Le soir, il ne quitta point la sœur qui le morigénait à cause de ses dépenses. Il n'économisait rien. Elle le devinait. Le colonel Lyrisse ne versait pas la dot. Il importait de faire valoir les terres dépendant du château en Lorraine, puis de refréner le luxe de Virginie. Vivait-elle dans le luxe, elle qui montrait sa robe de cotonnade, sa grosse écharpe tricotée? Ils devaient songer que sur le bénéfice des moulins, des tanneries, de l'entrepôt à Dunkerque, des bateaux à charbon, la part de chacun était juste un septième. Si le père poursuivait la procédure, et s'il fallait lui remettre la gestion du bien, ce bénéfice se réduirait au tiers en peu de mois. Praxi-Blassans arrêterait nécessairement la reconstitution de son domaine héréditaire en Vaucluse. Mécontenter l'irritable diplomate, c'était peut-être rendre son influence moins active en faveur des Moulins et Tanneries Héricourt. Talleyrand avait promis de descendre en Vaucluse, à l'automne. De cette visite à Blassans, un bien considérable résulterait sans doute pour la famille. Il importait que chacun aidât le beau-frère, et, pour ce, laissât une part de son revenu à l'entreprise.

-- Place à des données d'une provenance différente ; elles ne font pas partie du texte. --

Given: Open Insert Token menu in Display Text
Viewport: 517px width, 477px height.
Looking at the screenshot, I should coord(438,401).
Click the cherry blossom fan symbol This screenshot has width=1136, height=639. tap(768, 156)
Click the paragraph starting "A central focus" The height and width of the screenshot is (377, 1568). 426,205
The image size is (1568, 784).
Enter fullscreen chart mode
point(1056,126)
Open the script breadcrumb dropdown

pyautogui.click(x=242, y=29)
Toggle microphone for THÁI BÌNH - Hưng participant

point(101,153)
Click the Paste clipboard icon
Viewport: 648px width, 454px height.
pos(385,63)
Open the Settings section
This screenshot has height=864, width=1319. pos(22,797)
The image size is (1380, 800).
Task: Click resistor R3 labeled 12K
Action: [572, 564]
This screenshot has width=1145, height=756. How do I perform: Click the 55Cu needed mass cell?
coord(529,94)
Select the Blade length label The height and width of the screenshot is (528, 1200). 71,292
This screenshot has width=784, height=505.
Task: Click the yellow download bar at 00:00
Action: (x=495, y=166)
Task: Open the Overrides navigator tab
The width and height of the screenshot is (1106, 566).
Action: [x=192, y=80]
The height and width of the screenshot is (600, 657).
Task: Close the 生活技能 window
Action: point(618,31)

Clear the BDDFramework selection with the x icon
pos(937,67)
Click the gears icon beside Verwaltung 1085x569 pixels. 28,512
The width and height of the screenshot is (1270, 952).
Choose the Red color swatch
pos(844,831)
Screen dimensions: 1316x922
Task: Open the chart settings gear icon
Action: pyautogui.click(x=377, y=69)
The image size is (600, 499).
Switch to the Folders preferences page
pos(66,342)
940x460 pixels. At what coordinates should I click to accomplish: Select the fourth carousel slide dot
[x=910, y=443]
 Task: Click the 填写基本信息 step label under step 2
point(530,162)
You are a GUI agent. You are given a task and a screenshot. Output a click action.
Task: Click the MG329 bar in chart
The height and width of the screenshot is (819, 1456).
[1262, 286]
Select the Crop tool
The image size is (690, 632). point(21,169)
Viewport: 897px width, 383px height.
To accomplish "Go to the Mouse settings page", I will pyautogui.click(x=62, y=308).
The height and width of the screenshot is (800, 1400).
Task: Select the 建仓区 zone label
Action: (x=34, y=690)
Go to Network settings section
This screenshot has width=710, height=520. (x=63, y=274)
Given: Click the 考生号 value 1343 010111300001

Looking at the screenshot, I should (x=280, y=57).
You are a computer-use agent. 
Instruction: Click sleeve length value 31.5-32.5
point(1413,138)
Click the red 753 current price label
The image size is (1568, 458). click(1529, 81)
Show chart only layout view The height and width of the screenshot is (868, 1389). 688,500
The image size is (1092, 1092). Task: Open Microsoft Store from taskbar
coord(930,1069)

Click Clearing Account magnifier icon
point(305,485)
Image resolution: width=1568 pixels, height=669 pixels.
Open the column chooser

Du casier, elle tira ses livres. Elle lut les chiffres, en se lamentant: elle soupçonnait les comptables, les agents, l'homme de confiance à Ostende, les rouliers et les haleurs de chalands. En outre les frères de Dunkerque voulaient armer en course la goëlette pour courir sus aux navires de commerce anglais. Ils espéraient de bonnes prises. Cela ne lui inspirait aucune confiance.
Jusqu'à cette dernière plainte, Bernard n'avait écouté que de l'attitude. L'orgueil nourrissait la fièvre de son esprit. Il admirait sa prestesse à férir, la sûreté de sa parade, l'exactitude du geste dégageant le sabre et l'élevant d'un coup pour lui donner la force d'une pesanteur. Quel lucide courage! Et l'autre écroulé sans vie! Comme sa volonté tuait vite. Comme elle avait tué à Engen, à Mœsskirch, à Hochstedt, à Hohenlinden!… Comme elle lui avait valu de triompher en guerre, en amour: Virginie! Un être nouveau allait surgir de cette belle chair; un être qui perpétuerait cette puissance de vouloir. Lui-même allait reconquérir son grade; mais si la chose semblait difficile, pourquoi ne point s'unir à la croisière de ses aînés? L'aventure deviendrait favorable, lui sur le pont. Caroline avait toujours récriminé ainsi. Bonne, elle veillait pour les autres, soignait le bien, pourvoyait aux dépenses, tranquillisait les créanciers. Autour de Cavrois elle édifiait une fortune énorme, sans rien prendre pour elle qu'une graisse précoce dont jouissait déjà Dieudonné bavant son laitage, assis sur une fourrure, au milieu des lettres d'un abécédaire en bois peint.
Le mari ne souffrait pas de cette négligence, ni des savates éculées aux bas des servantes, ni des tabliers sales sur leurs robes à fleurs, ni de l'air chargé de parfums de vaisselle venus par le corridor. Les chats griffaient l'étoffe des meubles délabrés. La jolie pendule en lyre que le soleil de cuivre animait de son balancement derrière les cordes dorées, on l'avait recouverte d'un globe en verre. Pendule où l'heure avait sonné des départs pour la guerre, pour les noces, pour la vieillesse, pour la mort, pour la vie, depuis vingt-cinq ans, elle répétait son calme tic tac qui mesurait la doléance de Caroline.